- Tecolote Location within New Mexico
- Coordinates: 35°27′38″N 105°17′03″W﻿ / ﻿35.46056°N 105.28417°W
- Country: United States
- State: New Mexico
- County: San Miguel

Area
- • Total: 5.63 sq mi (14.57 km^{2})
- • Land: 5.63 sq mi (14.57 km^{2})
- • Water: 0 sq mi (0.00 km^{2})
- Elevation: 6,316 ft (1,925 m)

Population (2020)
- • Total: 234
- • Density: 41.6/sq mi (16.06/km^{2})
- Time zone: UTC-7 (Mountain (MST))
- • Summer (DST): UTC-6 (MDT)
- Area code: 505
- GNIS feature ID: 2584222

= Tecolote, New Mexico =

Tecolote is an unincorporated community and census-designated place in San Miguel County, New Mexico, United States. As of the 2020 census, Tecolote had a population of 234. The community is located along Interstate 25 at Exit 335.

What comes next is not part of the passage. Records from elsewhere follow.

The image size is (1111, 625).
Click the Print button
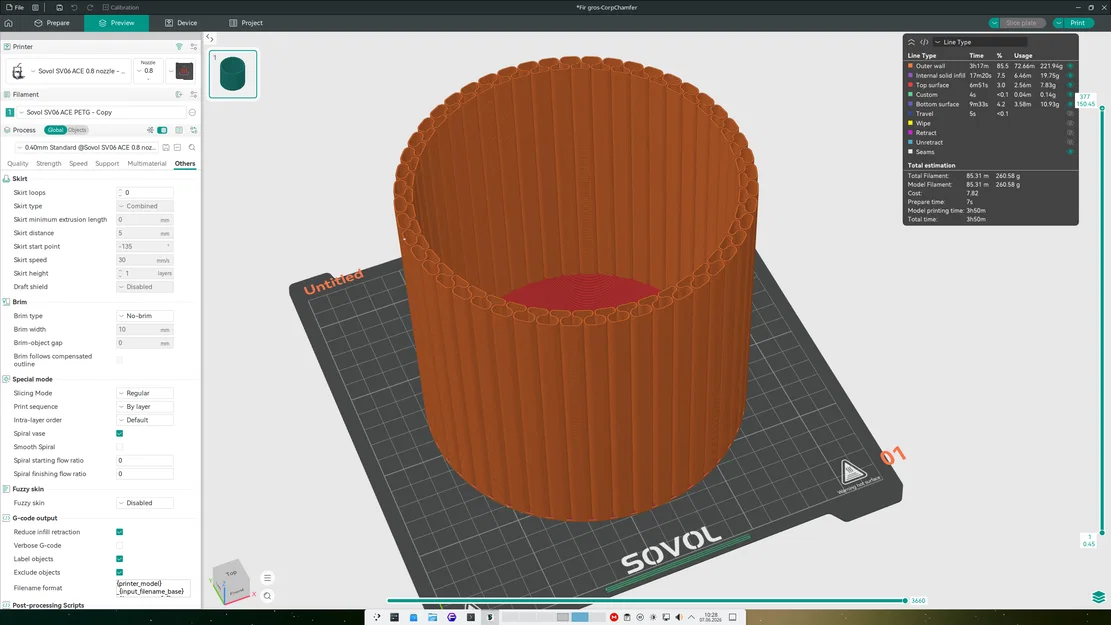pos(1077,23)
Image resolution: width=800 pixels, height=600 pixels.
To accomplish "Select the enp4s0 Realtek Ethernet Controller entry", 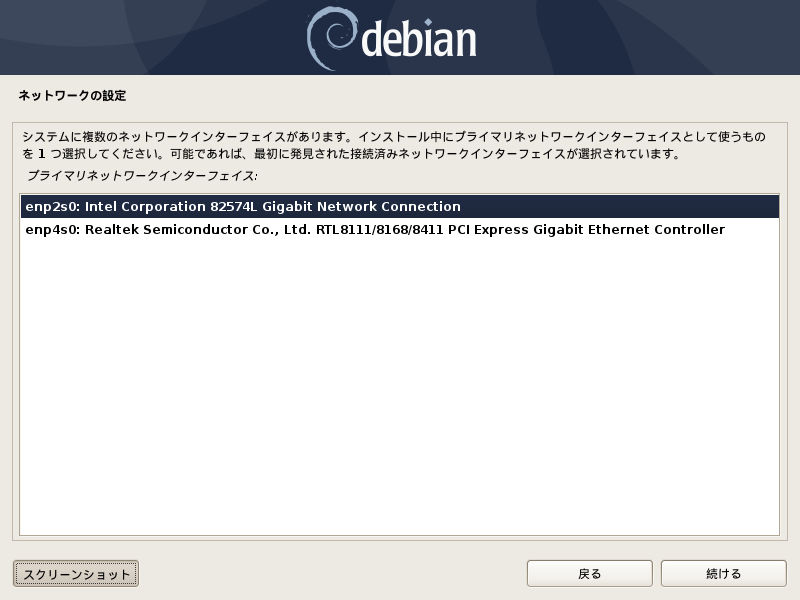I will click(x=400, y=230).
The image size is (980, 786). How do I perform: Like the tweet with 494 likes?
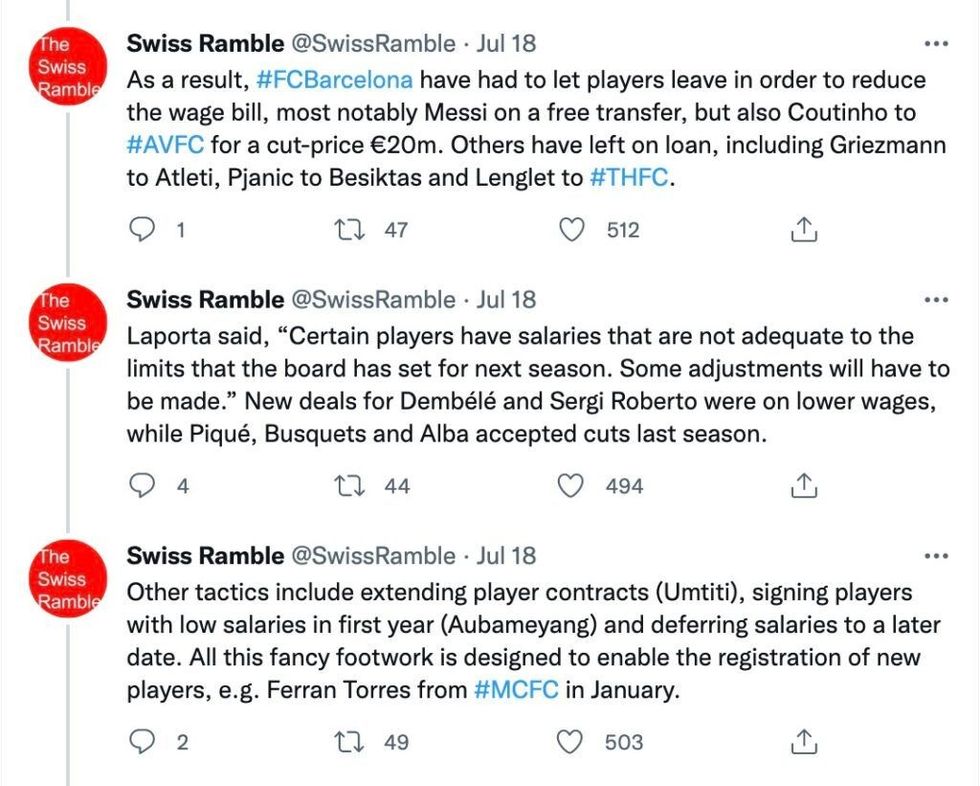click(571, 486)
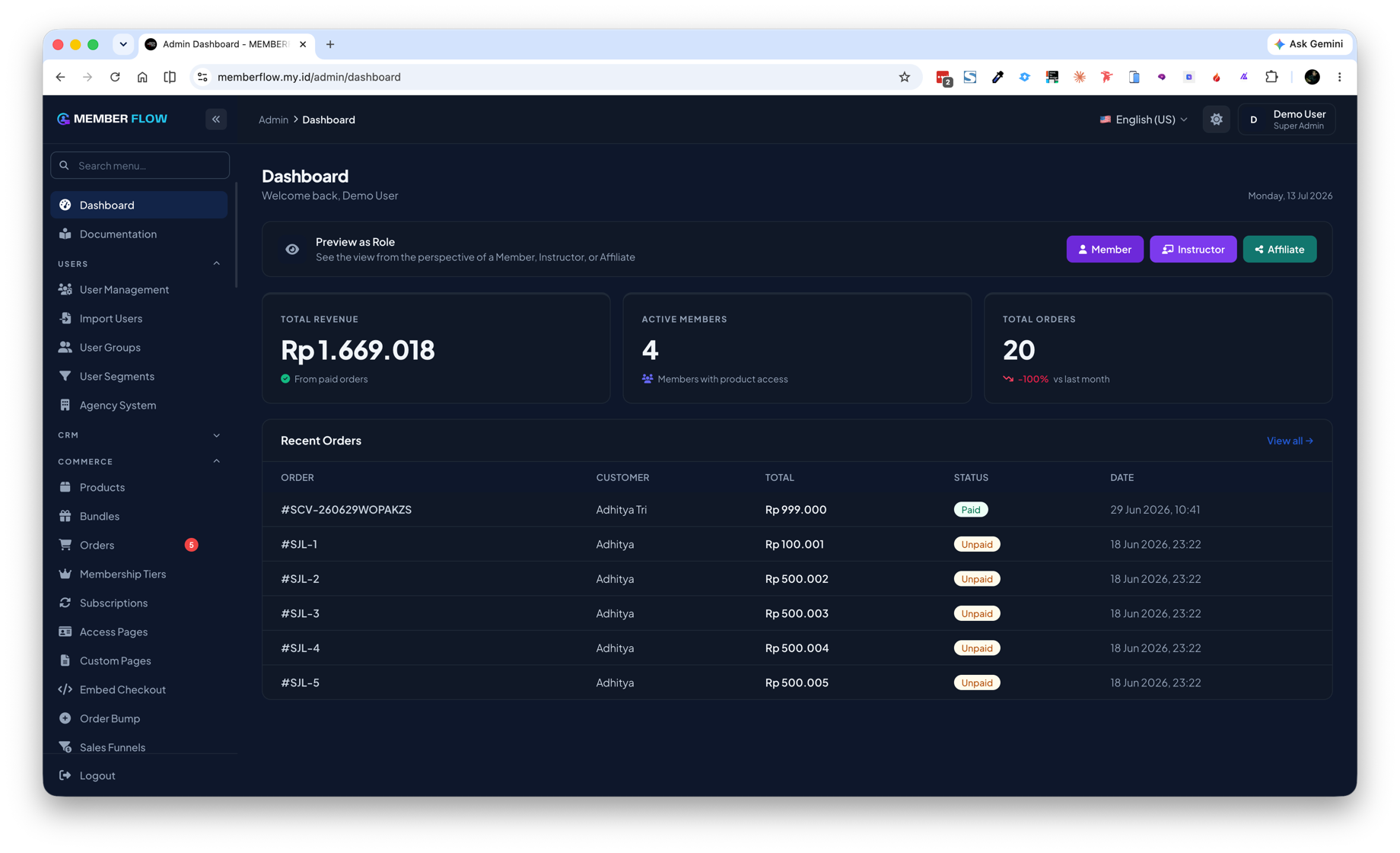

Etymology: The name is Mexican Spanish for "owl" (from Nahuatl tecolatl).
==Geography==
According to the U.S. Census Bureau, the community has an area of 5.625 mi2, all land.

==Demographics==

Historical population
| Census | Pop. | Note | %± |
| 2020 | 234 |  | — |
U.S. Decennial Census

==Education==
It is in the West Las Vegas Schools school district. West Las Vegas High School is the area high school.